#### Study material

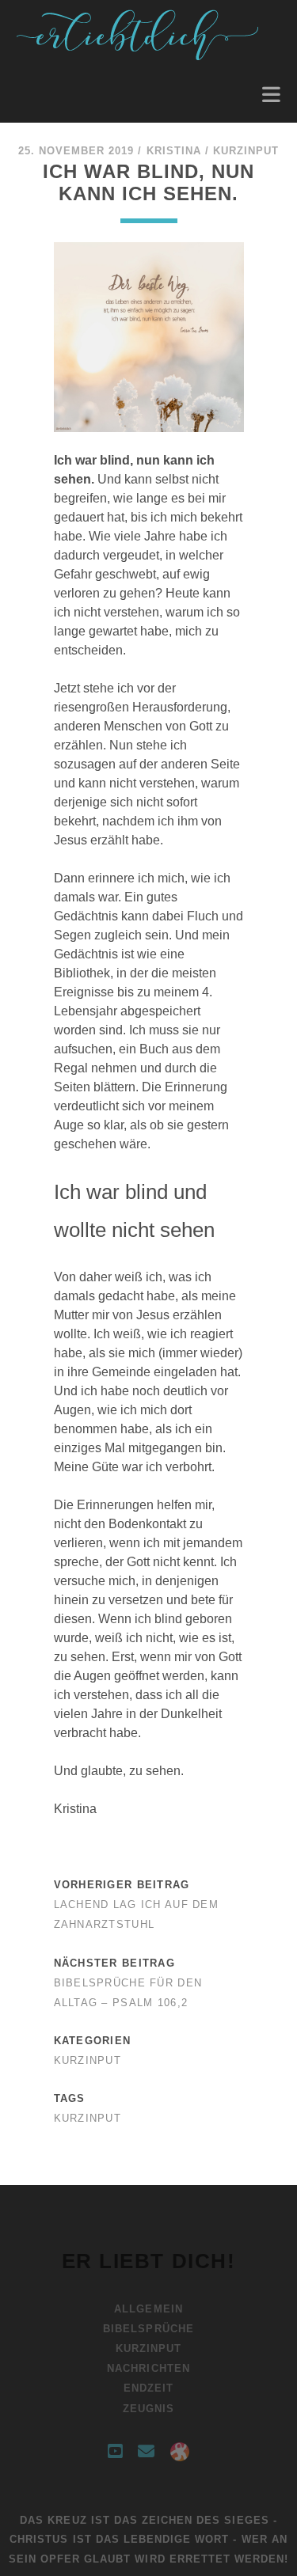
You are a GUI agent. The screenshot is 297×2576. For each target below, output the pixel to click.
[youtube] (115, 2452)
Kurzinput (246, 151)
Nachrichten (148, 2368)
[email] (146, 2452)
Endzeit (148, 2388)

########
#### Study material

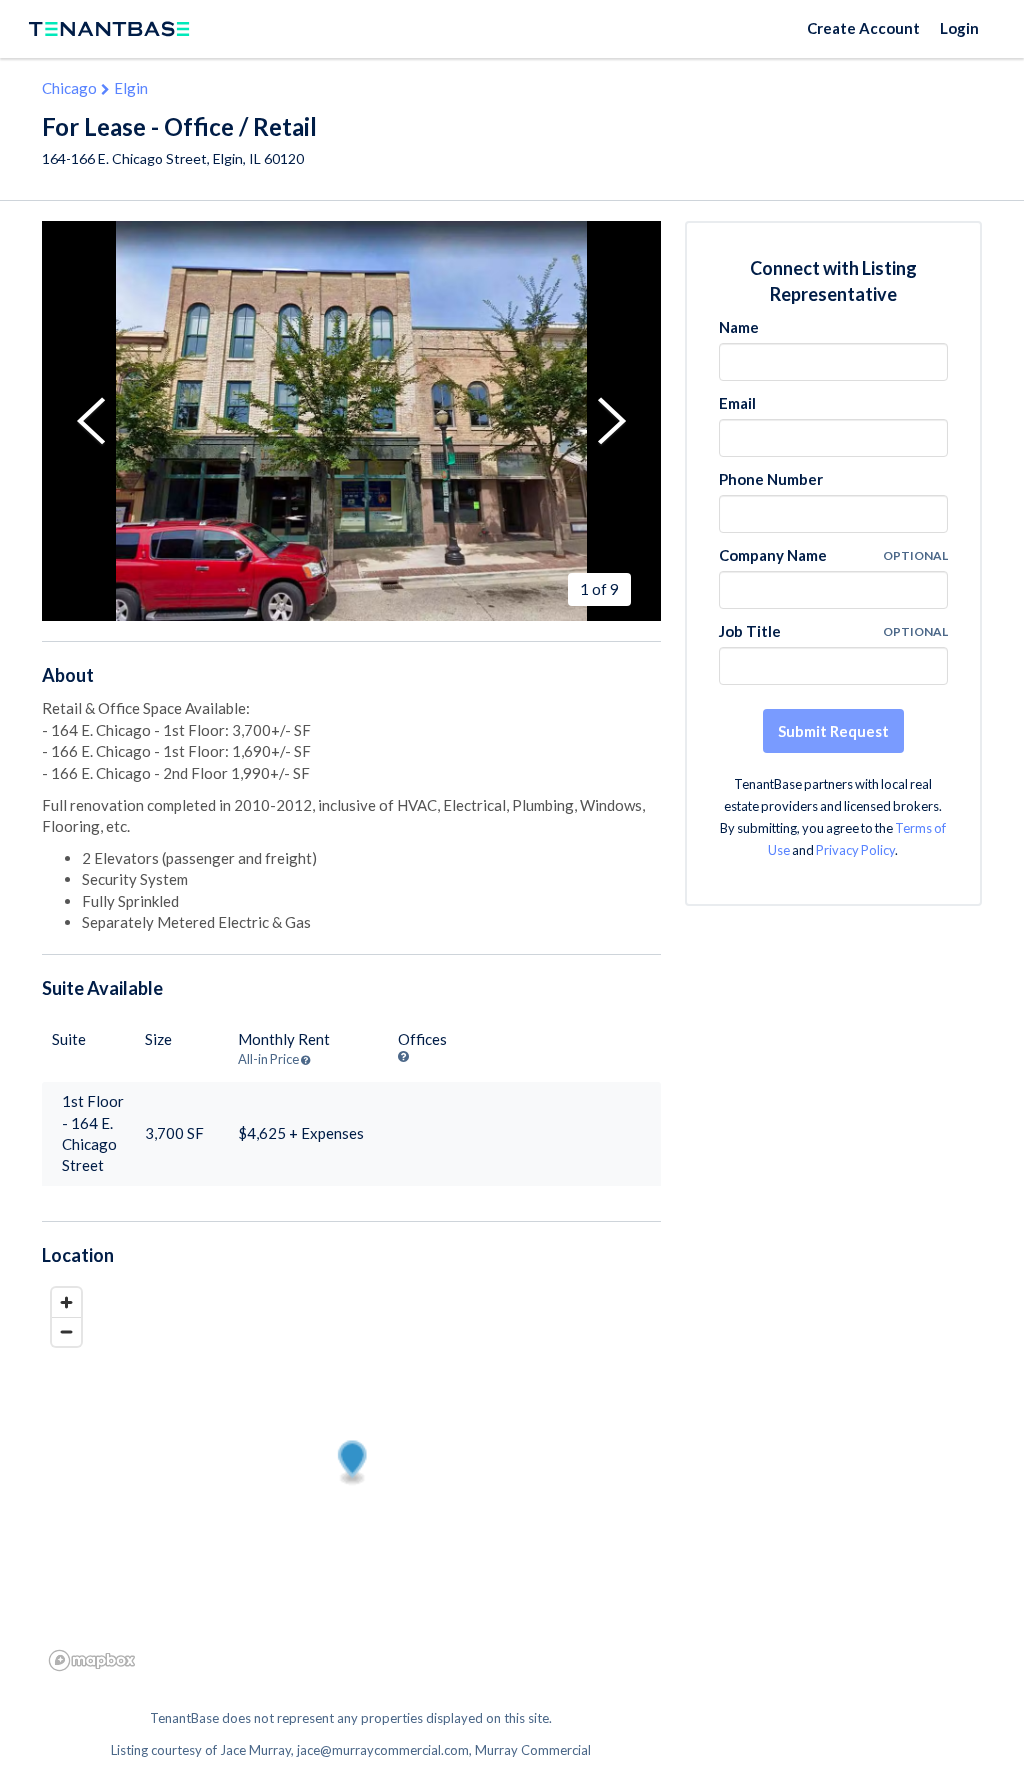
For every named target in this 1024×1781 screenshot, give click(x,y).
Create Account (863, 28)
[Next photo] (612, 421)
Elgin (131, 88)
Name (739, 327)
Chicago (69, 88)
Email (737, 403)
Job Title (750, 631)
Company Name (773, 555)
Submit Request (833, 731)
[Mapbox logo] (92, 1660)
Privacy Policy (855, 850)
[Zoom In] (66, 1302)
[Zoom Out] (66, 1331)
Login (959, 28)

########

Exercise goal: Output, from the data above, the lines from the line with "You are a GUI" to the line with "Endzeit (148, 2388)" exactly as they stand, both ends included and nothing else.

Solution to the problem:
You are a GUI agent. The screenshot is 297×2576. For each target below, output the pixel to click.
[youtube] (115, 2452)
Kurzinput (246, 151)
Nachrichten (148, 2368)
[email] (146, 2452)
Endzeit (148, 2388)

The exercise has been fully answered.